The finale episode itself, May 21, has not had its full guest list confirmed. Billie Eilish has reportedly taped an appearance for the finale, per published reports. Barack Obama, who sat for a 'Colbert Questionert' segment during the penultimate week, represents one of the recurring formats the show used to reveal something unguarded in famous people, a segment that became a viewer favorite across dozens of installments.
The Late Show launched on CBS in August 1993 with Letterman as host, after he moved from NBC's Late Night where he had spent eleven years. Colbert took over in September 2015 after Letterman's retirement. Under Colbert, the show reached its first-ever number-one position in the late-night ratings and won its first Emmy for Outstanding Variety Talk Series in 2025, the same year the cancellation was announced.

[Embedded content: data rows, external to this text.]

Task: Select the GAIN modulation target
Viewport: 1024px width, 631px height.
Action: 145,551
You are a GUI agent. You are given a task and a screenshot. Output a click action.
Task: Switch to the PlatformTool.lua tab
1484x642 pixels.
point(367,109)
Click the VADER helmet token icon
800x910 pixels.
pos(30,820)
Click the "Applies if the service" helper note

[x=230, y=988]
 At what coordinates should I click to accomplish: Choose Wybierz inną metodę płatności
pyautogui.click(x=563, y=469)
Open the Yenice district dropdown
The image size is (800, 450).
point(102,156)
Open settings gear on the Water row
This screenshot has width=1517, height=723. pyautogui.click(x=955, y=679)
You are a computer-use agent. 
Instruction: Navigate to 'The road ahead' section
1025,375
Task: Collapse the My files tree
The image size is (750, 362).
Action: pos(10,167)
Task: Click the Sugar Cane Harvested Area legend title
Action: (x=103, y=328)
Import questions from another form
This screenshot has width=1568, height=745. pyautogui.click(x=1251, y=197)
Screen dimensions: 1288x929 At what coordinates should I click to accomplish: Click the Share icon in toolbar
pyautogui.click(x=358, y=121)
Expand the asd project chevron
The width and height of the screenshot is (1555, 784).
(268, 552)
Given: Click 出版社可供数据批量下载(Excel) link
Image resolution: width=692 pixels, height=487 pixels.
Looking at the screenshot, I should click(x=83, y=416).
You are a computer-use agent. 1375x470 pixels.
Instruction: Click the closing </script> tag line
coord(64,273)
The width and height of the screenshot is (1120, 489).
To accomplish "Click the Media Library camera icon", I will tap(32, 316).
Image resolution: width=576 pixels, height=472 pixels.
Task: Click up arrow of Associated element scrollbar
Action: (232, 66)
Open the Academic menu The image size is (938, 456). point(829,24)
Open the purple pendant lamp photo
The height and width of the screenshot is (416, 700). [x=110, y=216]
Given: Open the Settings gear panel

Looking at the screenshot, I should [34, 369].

Colbert has said publicly that he was offered a contract extension fewer than two years before CBS ended the show, a timeline he has noted without bitterness, though with evident curiosity about what changed. His stated intention for the remaining episodes has been to focus on the work: the guests, the segments, the writers and crew who have been with him since 2015, and the audience he has sat with every weeknight for a decade.
The guest list for this final week, read together, functions as a profile of that decade. The actors and friends who kept showing up, and continued showing up right until the end.
The Late Show with Stephen Colbert airs weeknights at 11:35 p.m. ET on CBS. The final episode airs May 21, 2026.